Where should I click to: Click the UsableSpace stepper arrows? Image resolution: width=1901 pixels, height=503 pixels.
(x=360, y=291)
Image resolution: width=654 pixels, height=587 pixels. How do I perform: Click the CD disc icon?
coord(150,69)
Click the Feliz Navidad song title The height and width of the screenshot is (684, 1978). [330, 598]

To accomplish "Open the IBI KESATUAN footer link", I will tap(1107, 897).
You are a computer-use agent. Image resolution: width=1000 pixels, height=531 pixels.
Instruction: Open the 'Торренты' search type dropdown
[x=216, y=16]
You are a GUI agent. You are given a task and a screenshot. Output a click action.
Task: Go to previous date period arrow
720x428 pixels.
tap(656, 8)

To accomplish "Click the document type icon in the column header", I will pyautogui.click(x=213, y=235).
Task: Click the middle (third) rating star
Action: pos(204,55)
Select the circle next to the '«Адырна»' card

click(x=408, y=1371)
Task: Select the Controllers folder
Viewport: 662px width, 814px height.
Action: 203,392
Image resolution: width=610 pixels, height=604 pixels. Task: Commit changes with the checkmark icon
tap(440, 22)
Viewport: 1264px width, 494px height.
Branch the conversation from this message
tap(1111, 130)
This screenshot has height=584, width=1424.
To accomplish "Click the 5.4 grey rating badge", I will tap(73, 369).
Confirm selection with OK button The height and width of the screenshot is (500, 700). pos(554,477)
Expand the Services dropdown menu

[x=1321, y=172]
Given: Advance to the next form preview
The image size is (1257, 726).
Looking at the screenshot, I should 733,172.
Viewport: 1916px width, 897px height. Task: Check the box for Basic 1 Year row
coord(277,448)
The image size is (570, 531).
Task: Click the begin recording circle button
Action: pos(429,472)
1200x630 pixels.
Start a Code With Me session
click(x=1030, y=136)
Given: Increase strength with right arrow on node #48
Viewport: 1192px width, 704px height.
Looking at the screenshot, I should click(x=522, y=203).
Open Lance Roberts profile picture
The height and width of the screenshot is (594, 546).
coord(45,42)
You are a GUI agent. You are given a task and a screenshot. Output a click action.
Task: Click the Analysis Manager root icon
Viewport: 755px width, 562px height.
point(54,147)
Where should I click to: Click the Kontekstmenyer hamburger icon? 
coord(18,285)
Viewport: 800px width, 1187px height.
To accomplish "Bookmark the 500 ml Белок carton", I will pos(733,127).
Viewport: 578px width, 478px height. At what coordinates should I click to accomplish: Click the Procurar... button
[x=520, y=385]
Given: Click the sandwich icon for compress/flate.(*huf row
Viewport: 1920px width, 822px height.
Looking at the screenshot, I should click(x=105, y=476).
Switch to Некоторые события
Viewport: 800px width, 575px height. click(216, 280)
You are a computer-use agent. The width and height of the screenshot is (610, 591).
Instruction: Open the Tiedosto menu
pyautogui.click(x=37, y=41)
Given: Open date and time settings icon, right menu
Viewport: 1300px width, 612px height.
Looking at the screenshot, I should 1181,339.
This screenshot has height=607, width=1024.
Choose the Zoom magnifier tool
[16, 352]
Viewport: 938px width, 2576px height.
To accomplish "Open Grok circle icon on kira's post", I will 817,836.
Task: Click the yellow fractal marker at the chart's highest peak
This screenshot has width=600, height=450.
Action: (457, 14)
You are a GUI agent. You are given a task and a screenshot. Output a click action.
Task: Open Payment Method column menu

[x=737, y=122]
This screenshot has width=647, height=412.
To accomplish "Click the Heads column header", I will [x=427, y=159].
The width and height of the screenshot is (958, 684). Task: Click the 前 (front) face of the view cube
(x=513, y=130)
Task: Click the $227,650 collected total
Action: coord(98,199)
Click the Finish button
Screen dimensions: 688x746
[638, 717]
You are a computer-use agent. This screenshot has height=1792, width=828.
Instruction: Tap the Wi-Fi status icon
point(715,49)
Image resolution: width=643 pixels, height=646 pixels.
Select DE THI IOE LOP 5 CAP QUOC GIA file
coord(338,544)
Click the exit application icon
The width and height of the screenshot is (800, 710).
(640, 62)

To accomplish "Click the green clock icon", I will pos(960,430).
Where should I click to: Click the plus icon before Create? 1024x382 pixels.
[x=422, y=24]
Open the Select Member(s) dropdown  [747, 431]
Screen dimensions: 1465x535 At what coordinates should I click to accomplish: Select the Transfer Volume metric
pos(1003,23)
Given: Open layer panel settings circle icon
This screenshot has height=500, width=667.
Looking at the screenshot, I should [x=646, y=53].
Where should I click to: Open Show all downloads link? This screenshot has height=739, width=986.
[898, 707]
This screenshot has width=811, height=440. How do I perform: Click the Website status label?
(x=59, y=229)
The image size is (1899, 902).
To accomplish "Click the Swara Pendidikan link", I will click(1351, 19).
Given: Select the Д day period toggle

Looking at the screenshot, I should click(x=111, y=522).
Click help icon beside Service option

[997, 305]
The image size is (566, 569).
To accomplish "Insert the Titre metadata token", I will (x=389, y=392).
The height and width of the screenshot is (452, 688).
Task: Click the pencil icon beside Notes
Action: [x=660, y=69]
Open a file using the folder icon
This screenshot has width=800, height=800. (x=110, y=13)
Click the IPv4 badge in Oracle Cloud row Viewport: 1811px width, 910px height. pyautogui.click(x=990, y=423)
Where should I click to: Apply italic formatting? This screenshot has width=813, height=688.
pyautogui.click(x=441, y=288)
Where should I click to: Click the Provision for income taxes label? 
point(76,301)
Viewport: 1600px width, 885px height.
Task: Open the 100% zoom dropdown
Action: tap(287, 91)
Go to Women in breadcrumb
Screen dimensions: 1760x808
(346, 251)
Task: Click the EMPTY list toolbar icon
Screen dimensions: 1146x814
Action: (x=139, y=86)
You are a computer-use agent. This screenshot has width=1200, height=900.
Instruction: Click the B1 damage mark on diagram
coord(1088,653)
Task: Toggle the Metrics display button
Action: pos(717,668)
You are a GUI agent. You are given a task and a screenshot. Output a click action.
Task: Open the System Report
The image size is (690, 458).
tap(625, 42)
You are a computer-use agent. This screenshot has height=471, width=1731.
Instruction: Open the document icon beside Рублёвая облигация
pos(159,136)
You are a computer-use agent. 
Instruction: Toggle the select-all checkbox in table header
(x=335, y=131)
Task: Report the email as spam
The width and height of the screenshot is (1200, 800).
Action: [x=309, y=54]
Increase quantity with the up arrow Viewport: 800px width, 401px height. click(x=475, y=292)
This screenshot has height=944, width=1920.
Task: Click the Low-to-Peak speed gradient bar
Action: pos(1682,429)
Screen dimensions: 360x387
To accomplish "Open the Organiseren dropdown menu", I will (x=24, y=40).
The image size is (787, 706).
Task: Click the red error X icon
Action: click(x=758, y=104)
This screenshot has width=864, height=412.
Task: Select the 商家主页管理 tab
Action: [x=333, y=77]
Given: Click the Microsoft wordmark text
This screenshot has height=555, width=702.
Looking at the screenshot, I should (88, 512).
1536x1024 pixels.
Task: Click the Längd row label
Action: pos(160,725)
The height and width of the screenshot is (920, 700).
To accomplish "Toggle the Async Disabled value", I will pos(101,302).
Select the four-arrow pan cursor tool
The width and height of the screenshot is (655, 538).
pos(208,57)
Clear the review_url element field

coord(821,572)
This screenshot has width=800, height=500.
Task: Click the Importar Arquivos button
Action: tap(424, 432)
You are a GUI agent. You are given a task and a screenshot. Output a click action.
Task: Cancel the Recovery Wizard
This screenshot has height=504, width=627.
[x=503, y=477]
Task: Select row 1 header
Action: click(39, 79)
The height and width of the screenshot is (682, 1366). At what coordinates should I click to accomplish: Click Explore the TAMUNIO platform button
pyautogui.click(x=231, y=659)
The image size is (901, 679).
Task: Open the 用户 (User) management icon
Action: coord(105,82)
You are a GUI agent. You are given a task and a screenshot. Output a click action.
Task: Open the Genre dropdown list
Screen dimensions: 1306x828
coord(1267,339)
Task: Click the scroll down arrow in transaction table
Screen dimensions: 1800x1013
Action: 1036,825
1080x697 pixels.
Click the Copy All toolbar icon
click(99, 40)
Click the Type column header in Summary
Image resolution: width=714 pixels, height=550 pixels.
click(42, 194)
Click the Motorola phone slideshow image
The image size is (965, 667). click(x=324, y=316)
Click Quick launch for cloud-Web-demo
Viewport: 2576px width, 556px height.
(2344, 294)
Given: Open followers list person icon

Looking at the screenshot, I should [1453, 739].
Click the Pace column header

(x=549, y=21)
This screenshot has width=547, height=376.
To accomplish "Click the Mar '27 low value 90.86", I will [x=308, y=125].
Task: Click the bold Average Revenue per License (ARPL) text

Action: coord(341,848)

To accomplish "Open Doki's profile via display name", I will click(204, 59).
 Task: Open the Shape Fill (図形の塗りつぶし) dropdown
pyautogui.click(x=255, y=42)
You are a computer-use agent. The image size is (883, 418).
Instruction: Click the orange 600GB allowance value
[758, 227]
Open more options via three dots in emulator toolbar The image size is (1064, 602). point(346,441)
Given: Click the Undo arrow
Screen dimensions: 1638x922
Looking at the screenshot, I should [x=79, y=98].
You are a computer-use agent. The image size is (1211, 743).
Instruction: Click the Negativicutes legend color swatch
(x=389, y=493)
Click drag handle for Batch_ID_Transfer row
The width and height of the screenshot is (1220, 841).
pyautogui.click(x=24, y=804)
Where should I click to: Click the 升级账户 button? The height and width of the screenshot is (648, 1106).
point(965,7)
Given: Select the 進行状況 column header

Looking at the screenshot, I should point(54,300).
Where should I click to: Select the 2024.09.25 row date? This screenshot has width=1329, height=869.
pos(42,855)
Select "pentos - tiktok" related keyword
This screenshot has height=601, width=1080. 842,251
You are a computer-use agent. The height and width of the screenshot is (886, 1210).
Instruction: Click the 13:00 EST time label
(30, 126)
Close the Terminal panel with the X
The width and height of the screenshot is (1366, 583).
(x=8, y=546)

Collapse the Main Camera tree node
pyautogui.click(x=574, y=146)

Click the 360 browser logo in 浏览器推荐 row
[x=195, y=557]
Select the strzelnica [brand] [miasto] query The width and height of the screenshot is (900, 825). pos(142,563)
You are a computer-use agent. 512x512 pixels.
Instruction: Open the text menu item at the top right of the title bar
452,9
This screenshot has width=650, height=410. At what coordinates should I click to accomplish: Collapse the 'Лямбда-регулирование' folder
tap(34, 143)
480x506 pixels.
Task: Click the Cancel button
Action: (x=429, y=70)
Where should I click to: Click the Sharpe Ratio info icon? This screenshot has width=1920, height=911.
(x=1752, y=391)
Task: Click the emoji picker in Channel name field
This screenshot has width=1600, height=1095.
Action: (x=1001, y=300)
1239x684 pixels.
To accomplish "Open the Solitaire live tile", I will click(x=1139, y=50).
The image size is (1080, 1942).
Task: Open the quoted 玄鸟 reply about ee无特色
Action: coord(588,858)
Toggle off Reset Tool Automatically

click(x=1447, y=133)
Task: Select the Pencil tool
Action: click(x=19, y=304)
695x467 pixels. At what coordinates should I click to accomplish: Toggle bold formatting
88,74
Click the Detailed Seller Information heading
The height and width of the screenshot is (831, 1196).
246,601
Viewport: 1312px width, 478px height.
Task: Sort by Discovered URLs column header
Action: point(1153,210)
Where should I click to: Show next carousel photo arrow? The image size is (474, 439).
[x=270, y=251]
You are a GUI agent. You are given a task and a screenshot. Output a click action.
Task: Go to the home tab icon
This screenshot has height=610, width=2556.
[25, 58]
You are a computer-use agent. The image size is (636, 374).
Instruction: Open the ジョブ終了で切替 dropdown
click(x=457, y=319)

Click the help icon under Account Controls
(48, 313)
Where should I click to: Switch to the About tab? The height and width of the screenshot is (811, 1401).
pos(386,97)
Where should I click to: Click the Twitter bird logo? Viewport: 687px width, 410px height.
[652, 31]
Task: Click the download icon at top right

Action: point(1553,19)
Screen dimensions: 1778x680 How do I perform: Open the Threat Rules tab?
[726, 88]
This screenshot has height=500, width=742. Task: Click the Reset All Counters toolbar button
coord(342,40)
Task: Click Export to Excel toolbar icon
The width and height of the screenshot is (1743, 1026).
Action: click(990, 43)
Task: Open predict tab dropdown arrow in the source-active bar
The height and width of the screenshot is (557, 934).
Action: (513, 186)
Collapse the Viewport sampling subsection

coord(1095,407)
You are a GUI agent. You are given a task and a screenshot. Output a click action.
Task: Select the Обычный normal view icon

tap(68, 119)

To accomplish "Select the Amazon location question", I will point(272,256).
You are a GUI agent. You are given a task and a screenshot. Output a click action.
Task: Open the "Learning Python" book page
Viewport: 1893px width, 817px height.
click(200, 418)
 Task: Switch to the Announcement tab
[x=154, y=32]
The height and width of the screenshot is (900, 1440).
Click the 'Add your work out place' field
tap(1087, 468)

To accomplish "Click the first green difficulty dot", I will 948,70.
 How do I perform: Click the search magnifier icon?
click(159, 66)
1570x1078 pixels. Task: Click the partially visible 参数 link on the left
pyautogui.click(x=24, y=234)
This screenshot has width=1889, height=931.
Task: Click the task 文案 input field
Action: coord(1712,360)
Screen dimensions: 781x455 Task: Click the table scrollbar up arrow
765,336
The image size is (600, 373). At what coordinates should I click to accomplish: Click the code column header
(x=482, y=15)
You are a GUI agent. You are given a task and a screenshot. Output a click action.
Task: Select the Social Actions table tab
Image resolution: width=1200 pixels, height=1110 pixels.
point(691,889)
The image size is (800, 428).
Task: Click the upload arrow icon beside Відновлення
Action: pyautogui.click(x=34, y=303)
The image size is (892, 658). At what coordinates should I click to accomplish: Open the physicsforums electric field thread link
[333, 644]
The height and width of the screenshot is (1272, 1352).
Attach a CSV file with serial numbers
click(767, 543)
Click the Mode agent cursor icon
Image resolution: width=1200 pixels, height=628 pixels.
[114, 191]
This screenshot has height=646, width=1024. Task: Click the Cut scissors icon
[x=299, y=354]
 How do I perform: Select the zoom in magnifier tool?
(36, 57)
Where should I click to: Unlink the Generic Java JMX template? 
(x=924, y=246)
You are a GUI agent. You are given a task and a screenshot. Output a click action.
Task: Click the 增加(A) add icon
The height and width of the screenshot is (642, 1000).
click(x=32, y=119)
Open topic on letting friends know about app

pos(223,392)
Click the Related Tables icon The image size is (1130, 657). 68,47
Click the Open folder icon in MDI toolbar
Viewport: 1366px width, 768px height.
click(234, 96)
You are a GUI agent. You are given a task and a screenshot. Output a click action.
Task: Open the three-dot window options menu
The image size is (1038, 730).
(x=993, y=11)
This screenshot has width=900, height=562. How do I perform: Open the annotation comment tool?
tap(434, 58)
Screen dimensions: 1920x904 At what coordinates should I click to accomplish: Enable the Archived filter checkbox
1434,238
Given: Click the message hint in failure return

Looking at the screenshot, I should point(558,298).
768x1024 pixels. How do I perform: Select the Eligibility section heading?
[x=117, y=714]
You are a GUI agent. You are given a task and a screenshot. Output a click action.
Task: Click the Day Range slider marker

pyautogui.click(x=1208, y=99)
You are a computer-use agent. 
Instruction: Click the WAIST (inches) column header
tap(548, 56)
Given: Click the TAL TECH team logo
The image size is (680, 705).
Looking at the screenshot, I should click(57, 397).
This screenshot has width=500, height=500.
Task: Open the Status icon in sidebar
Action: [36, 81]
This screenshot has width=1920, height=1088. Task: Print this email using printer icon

§ **INSTRUCTIONS TO FOLLOW**
Pick out, from the lines above, every one that contains the string "badge".

§ **YOUR RESPONSE**
To accomplish "Click the 5.4 grey rating badge", I will tap(73, 369).
Click the IPv4 badge in Oracle Cloud row Viewport: 1811px width, 910px height. pyautogui.click(x=990, y=423)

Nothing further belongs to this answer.